HIL testing is an essential step in the verification process of the Model-Based Design (MBD) approach. HIL testing is usually the last step before testing in the field and after Model-In-the-Loop (MIL), Software-In-the-Loop (SIL) or Chipset-In-the-Loop (CIL). This step is critical because it involves all the hardware and software that will be used operationally. HIL simulation can test only a standalone Device-Under-Test (DUT) or, more generally, an entire complex system consisting of multiple DUTs.
In GNSS simulation, the term HIL is generally used to indicate that the GNSS receiver is not tested as a standalone device but integrated with other simulators, equipment, and sensors. In the verification of positioning and navigation systems, there are two types of HIL architectures.
Open-loop architecture: In this architecture, the output of the GNSS receiver (and sensors in general) is not used to control the vehicle’s trajectory. Therefore, it is imposed by the user and not necessarily deterministic since it can be updated in real-time. This may be the case of a flight simulator in which the trajectory is piloted live by the user and sent to the GNSS simulator.
Closed-loop architecture: In this architecture, the output of the GNSS receiver (and sensors in general) is used in the navigation algorithms, which update the actuators that control the vehicle. The outputs of the actuators are used to update the vehicle position sent to the GNSS simulator. In this case, the position calculated by the GNSS receiver has a direct impact on the simulated trajectory and consequently on the RF signal broadcasted to the GNSS receiver.
Figure 1: Illustration of HIL closed-loop system.
In a closed-loop architecture, the latency of the simulation system is a critical parameter. Any trajectory modification should ideally be reflected immediately on the RF input of the GNSS receiver, as it is in real life.
Because of the number of equipment involved, system engineers often see the implementation of a HIL bench as complex. This complexity is usually due to a synchronization architecture that was poorly designed from the outset. It can be because the data are not correctly (or not at all) timestamped, clock frequencies are not well syntonized, or start times are not aligned (using hardware triggers, for example). At Orolia, thanks to our long expertise in clocks and time servers, we propose our services and equipment to our customers to deploy time architectures that are simple, scalable and modular. For example, the time reference can be provided to all the simulators with modular services (PPS, TTL, IRIG, PTP, NTP, etc.) by a SecureSync equipped with extension cards.
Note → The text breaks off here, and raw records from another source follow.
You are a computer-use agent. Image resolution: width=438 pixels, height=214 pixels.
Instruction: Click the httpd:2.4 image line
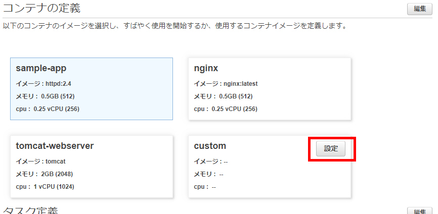(x=43, y=84)
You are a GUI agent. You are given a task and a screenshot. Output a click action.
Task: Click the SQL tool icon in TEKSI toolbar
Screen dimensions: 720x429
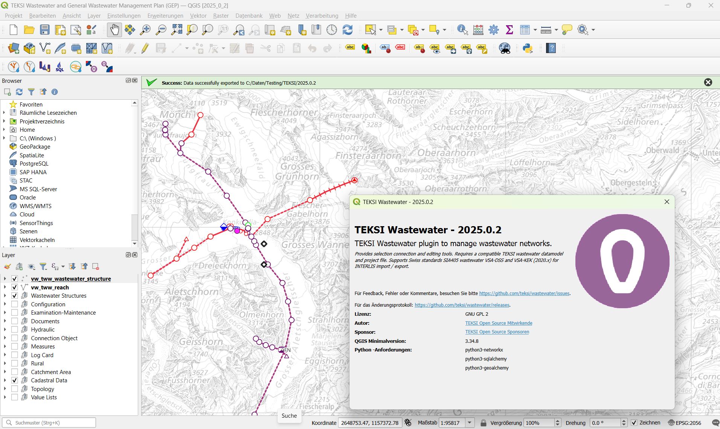click(60, 67)
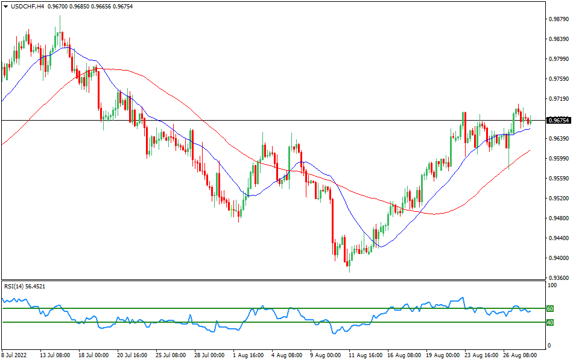
Task: Click the 0.98790 price axis label
Action: point(559,19)
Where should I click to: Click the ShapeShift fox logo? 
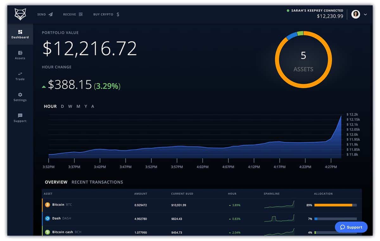tap(20, 14)

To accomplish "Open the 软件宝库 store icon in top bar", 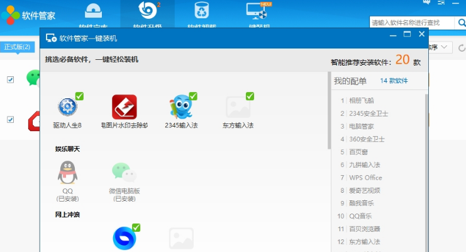I will pos(94,14).
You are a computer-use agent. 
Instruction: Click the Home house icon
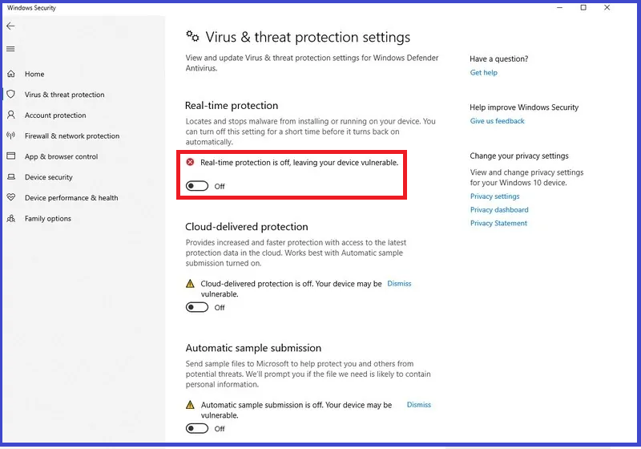point(11,74)
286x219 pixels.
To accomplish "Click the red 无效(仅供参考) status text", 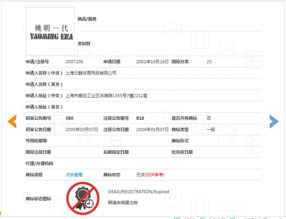I will pyautogui.click(x=150, y=174).
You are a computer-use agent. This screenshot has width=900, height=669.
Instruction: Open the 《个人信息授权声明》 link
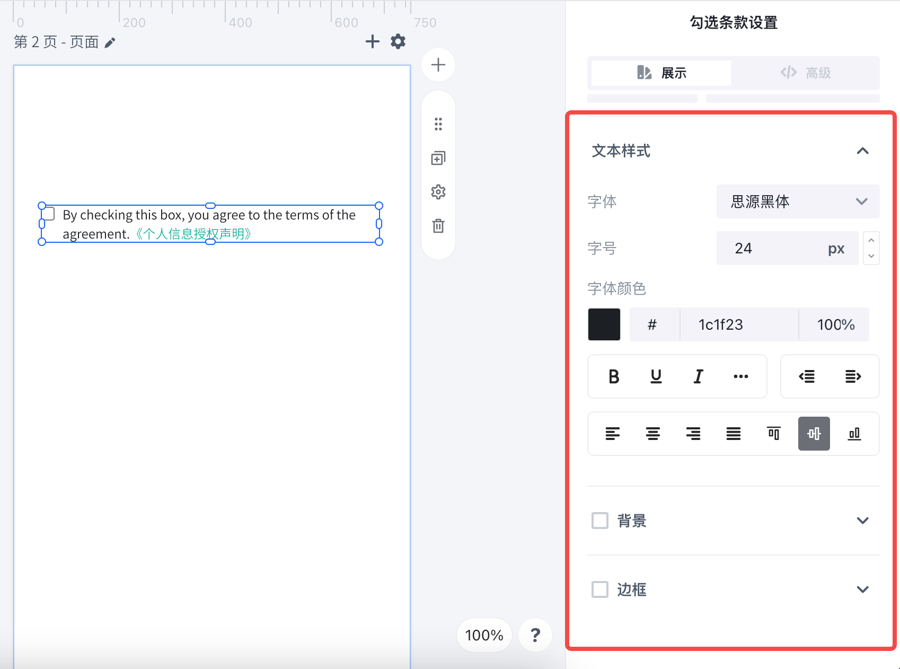[x=193, y=234]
Figure 2 below shows an example of using the GSG-8 with a trajectory simulator, all synchronized by a SecureSync time server.
Figure 2: Example of HIL and Skydel simulators synchronization
Once the time architecture has been set up correctly, the main difficulty is to control the latency of the entire simulation chain. In the latest version of Skydel Simulation Engine 22.5, Orolia solves this problem with very low latency and powerful visualization tools to:
Monitor the internal latency of the Skydel engine
Real-time curves allow you to see when data are generated and sent on the RF signal. This allows to finely control the simulator’s latency, which is by default 10 ms on the GSG-8 and can be lowered down to 5 ms. On custom Skydel simulation systems designed by the user, you can visualize the latency and optimize it if necessary.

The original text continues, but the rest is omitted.